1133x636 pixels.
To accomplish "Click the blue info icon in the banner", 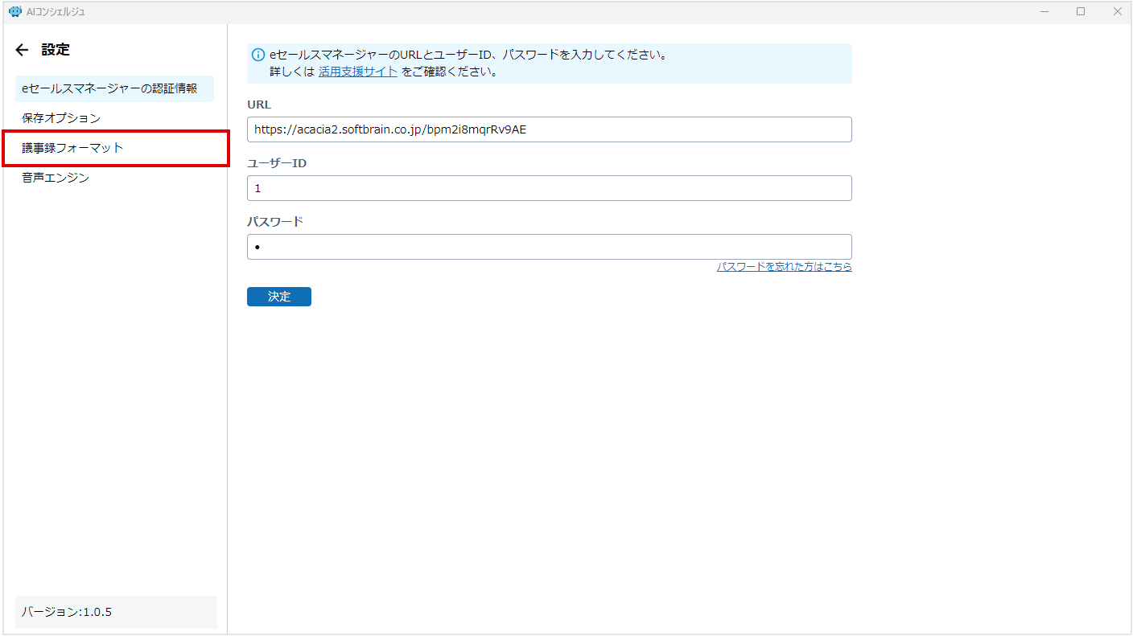I will [258, 55].
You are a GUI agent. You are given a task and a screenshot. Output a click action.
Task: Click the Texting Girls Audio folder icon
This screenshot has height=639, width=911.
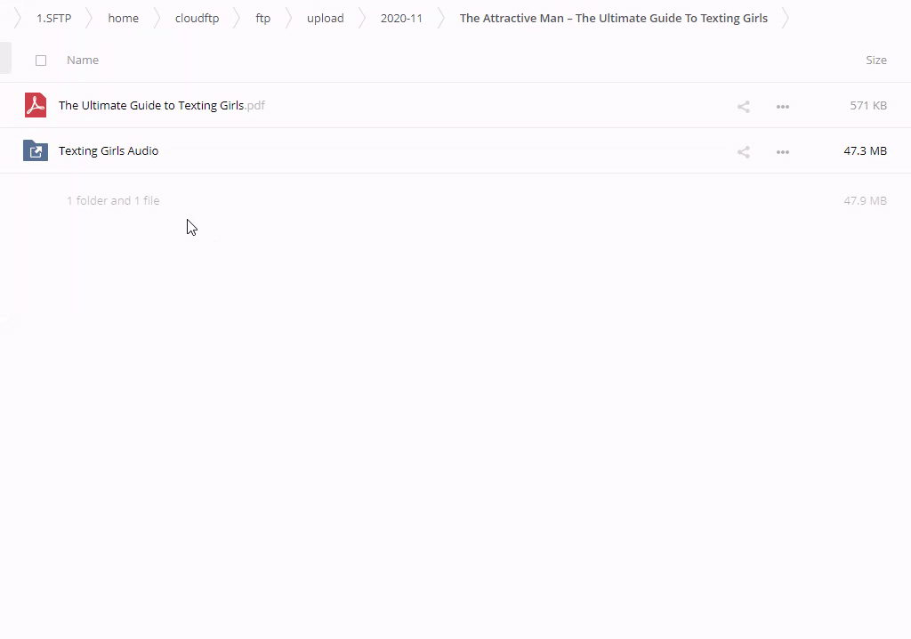click(36, 150)
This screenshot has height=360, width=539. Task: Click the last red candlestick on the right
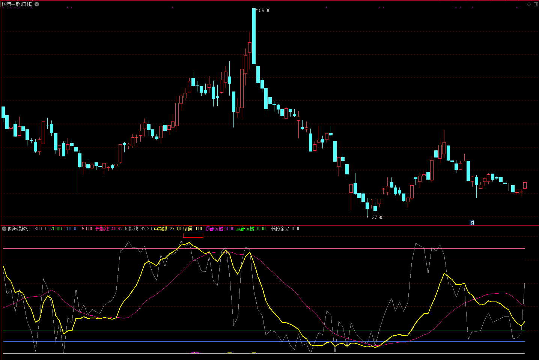[525, 185]
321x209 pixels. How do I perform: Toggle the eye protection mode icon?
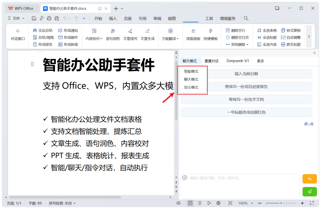coord(178,203)
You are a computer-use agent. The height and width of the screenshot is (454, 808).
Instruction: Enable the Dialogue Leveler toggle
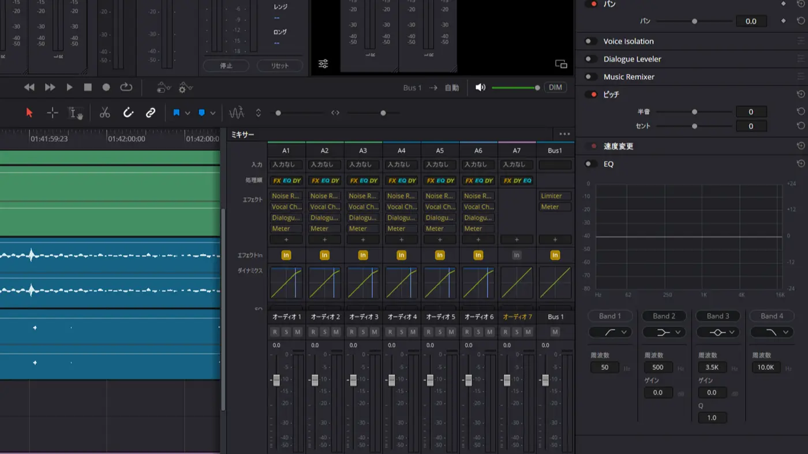tap(590, 59)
..........
• **WHAT IS EXPECTED**:
Retype exactly, and only, the lines from the one containing "You are a computer-use" through the end of the material, leaving aside every picture.

• **TASK OUTPUT**:
You are a computer-use agent. The height and width of the screenshot is (454, 808).
Instruction: Enable the Dialogue Leveler toggle
tap(590, 59)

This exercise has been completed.